During the compression stroke in an Otto cycle engine, the intake valve is closed as the piston compresses the fuel-air mixture against the cylinder wall. In a Miller cycle engine, the compression stroke occurs in two stages. During the first stage, the intake valve actually remains open, allowing for some of the fuel-air mixture to re-enter the intake manifold. The second stage occurs when the piston reaches about 25 per cent of its stroke length. At this point, the intake valve closes, and the piston compresses the remaining fuel-air mixture until it is ignited by the spark plug. This is actually similar to the Atkinson cycle engine, which is commonly used today in hybrid-electric vehicles. Because the piston doesn’t have to compress as much fuel-air mixture, the engine’s overall efficiency is greater than the typical Otto cycle engine.
The main drawback to the Atkinson cycle engine is that the lower compression ratio makes it less powerful than an Otto cycle engine.

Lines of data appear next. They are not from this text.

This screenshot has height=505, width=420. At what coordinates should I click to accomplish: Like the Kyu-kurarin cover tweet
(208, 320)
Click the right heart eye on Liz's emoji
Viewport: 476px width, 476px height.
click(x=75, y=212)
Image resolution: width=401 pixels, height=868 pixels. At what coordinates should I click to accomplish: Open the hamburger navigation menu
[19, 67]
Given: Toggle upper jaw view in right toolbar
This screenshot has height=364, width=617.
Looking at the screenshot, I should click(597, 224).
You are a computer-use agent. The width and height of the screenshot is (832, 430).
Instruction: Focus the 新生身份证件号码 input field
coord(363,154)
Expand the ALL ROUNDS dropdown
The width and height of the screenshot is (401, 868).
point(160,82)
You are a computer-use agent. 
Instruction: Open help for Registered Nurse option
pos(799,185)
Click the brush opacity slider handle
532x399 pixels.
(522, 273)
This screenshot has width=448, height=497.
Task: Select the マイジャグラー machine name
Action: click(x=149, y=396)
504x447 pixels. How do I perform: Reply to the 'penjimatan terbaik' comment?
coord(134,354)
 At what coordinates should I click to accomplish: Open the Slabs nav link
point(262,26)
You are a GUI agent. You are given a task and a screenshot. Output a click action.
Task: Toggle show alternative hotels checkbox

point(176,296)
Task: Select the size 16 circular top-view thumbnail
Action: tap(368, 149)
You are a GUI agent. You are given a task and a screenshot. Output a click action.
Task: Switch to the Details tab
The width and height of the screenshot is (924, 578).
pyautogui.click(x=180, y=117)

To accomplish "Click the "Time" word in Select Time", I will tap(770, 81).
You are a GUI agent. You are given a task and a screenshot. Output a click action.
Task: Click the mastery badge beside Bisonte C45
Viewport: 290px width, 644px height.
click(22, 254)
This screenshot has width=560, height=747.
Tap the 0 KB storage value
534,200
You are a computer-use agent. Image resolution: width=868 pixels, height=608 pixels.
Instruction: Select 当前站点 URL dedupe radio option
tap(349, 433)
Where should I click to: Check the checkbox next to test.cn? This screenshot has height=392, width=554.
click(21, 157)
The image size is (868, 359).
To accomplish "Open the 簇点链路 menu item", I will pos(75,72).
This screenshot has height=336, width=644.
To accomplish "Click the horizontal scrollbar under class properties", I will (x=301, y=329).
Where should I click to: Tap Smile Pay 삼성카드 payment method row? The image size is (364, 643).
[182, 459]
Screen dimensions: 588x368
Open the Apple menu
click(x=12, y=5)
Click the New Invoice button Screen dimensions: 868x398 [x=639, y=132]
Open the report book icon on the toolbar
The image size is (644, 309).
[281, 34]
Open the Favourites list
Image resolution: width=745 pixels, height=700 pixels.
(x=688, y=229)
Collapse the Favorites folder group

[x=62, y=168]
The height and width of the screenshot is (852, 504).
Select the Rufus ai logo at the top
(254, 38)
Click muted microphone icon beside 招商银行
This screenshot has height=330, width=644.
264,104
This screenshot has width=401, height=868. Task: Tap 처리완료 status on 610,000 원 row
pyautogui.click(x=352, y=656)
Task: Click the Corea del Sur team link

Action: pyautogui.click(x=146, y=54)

The Miller cycle engine solves this problem by using forced induction (typically a Roots-style supercharger) to maintain compression while increasing the expansion ratio, or the rate at which the fuel-air mixture expands after ignition. The end result is an engine that is more powerful, refined and efficient than a conventional unit.
Mazda’s KJ-ZEM Miller cycle engine was years ahead of its time when it was equipped in the luxurious four-door Millenia. It produced 210bhp and 210lb ft of torque and achieved a combined fuel consumption of 24mpg. Although these figures aren’t particularly impressive today, the KJ-ZEM was one of the most efficient V6 engines of the mid-1990s. It also gave the Millenia some relatively decent performance for a front-wheel-drive luxury saloon, with a 0-60mph time of around 8.5 seconds and an approximate top speed of 140mph.
However, as demonstrated by the video below, the greatest part about the KJ-ZEM was the noise it made.
Unfortunately, the Mazda Millenia wasn’t particularly popular among luxury car buyers, and it was discontinued in 2002. Mazda never used the KJ-ZEM in any of its other models, as it was relatively complex and expensive to produce. This makes it among the rarest of Mazda’s engines today. Although it certainly isn’t as thrilling as a twin-turbocharged 13B, the KJ-ZEM certainly had the potential to make the ordinary family car a little less boring.